[Work to complete]:
Would you retype the whole listing verbatim, keeping pictures out of it?

[Information]:
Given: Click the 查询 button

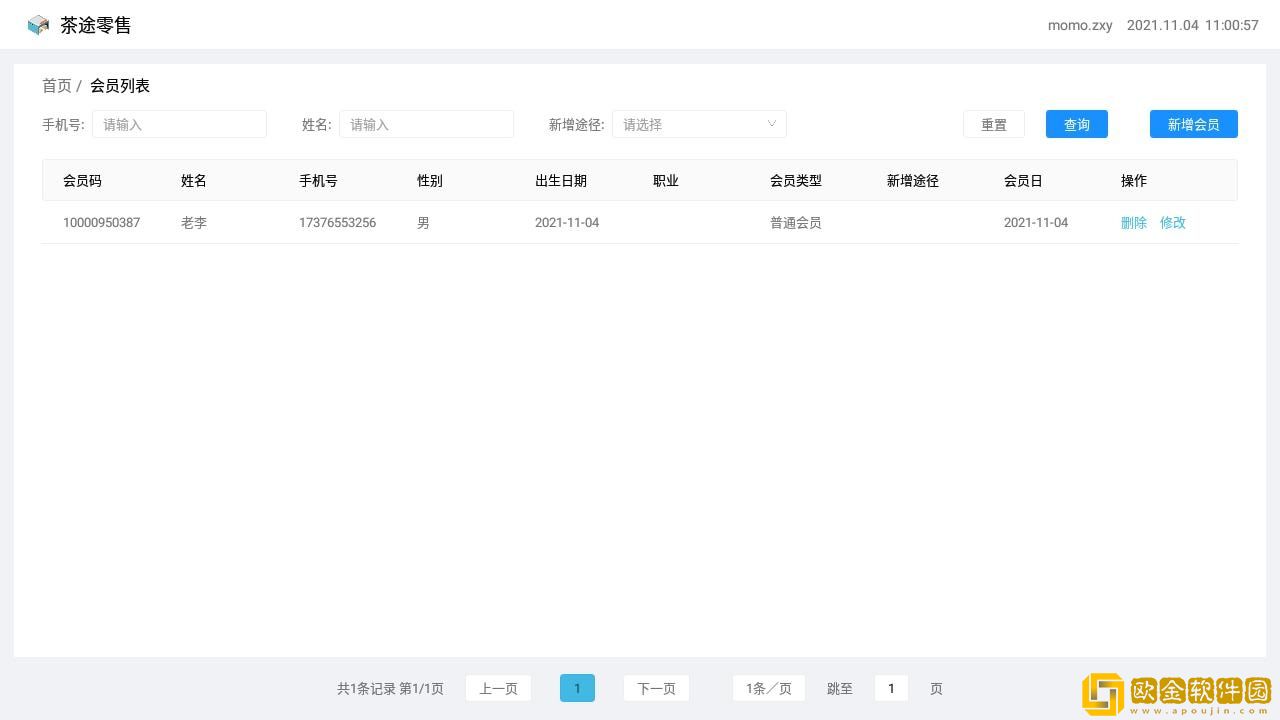Looking at the screenshot, I should pos(1076,124).
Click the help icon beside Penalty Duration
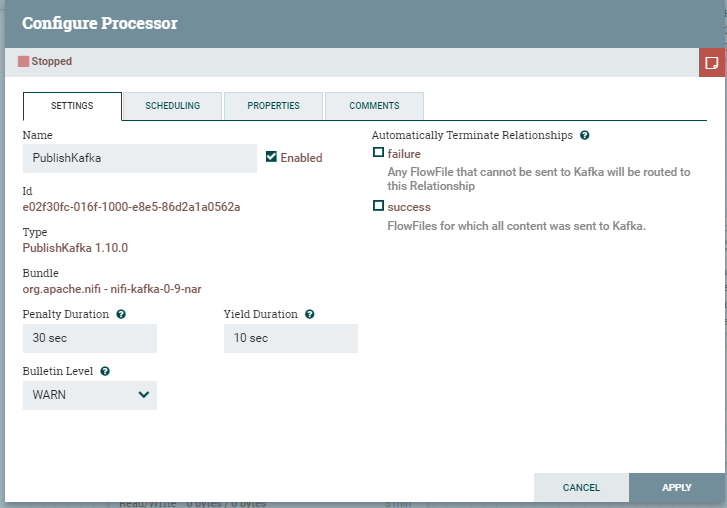Screen dimensions: 727x508 click(121, 314)
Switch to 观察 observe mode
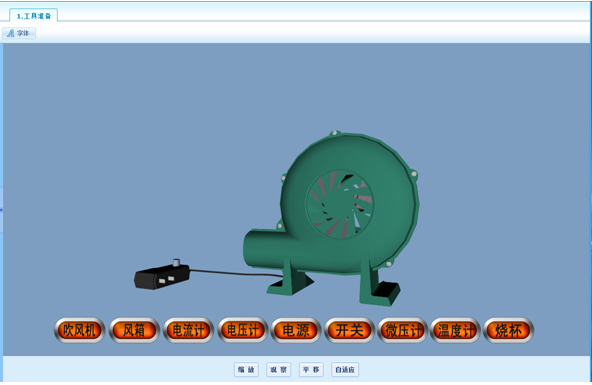 279,370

[Answer for the task]:
Given: Click the 查询 button

Looking at the screenshot, I should pos(1076,124).
Click the help icon beside Penalty Duration
Screen dimensions: 727x508 click(121, 314)
Switch to 观察 observe mode
 279,370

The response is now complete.